2017年3月9日木曜日

2つのグローバル化

Thorsten Polleit, Economic Globalization Is Not Political Globalization(経済的グローバル化は政治的グローバル化ではない)より抜粋。

グローバル化を諸悪の根源だと拒否する人が増えている。しかしグローバル化をひとまとめに非難するのは大きな問題だ。なぜならグローバル化には経済と政治の2つの側面(two dimensions)があるからだ。

経済的グローバル化とは、国境を越えた分業(division of labor)と同じ意味だ。自由貿易によって生産性を高める。
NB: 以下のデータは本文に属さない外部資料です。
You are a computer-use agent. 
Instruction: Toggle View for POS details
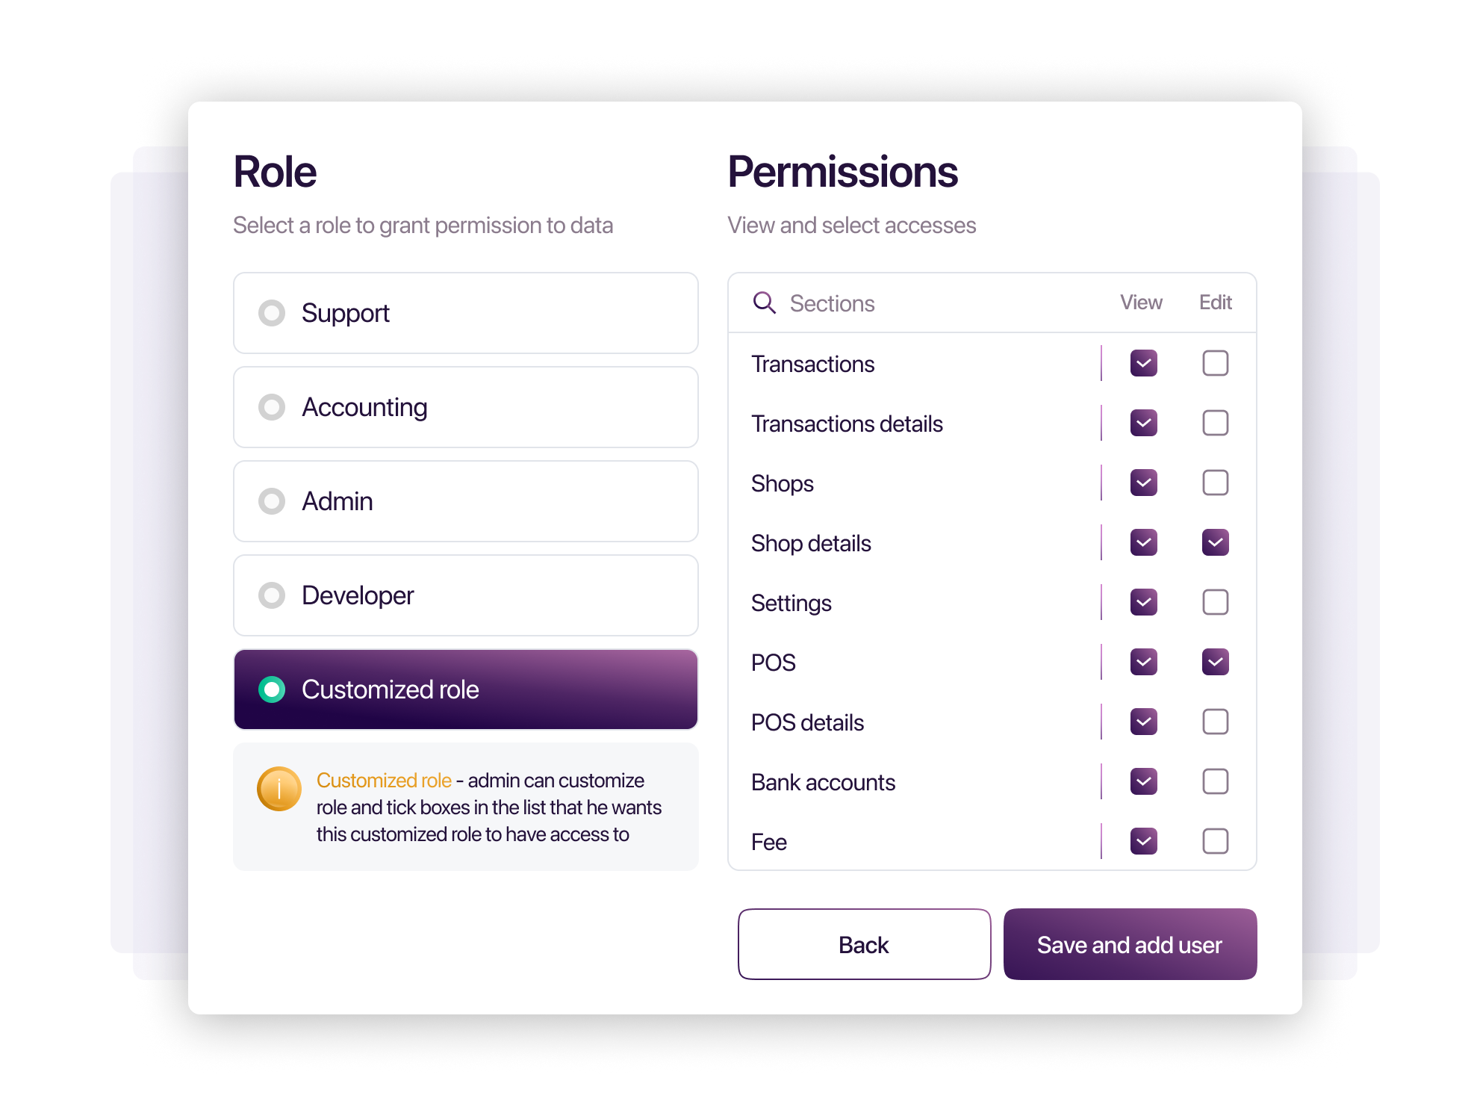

経済的グローバル化なしでは、過去数十年間、世界の貧困がここまで減ることはなかっただろう。

政治的グローバル化は最初から、経済的グローバル化とは何の関係もない。政治的グローバル化の目的は、世界中の人々のあらゆる関係を専制的支配(authoritarian rule)によって管理・決定することにある。
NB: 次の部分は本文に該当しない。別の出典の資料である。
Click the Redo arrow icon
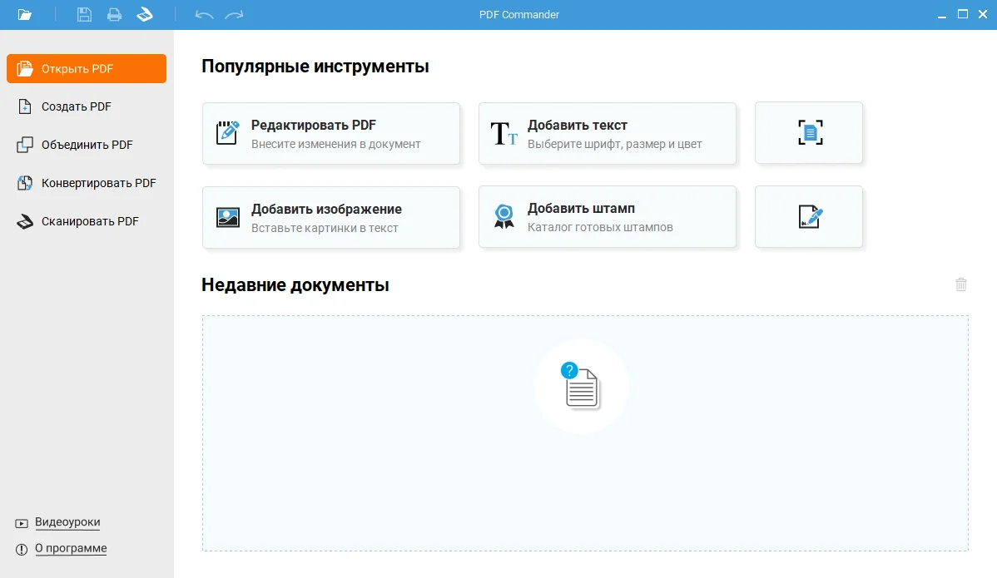Viewport: 997px width, 578px height. pyautogui.click(x=234, y=14)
政治的グローバル化の核となる主張によれば、かつてなく複雑になる世界の諸問題に取り組むには、中央による意思決定過程(decision-making process)が必要だという。もちろんその背後にある思想は、まぎれもなく社会主義であり集団主義である。

政治的グローバル化は欧州連合(EU)の基盤でもある。究極の目的は欧州超国家(super state)の創出だ。見通せる将来に関する限り、この夢は終わった。EUは英国の離脱決定で激変しつつあり、崩壊の可能性もある。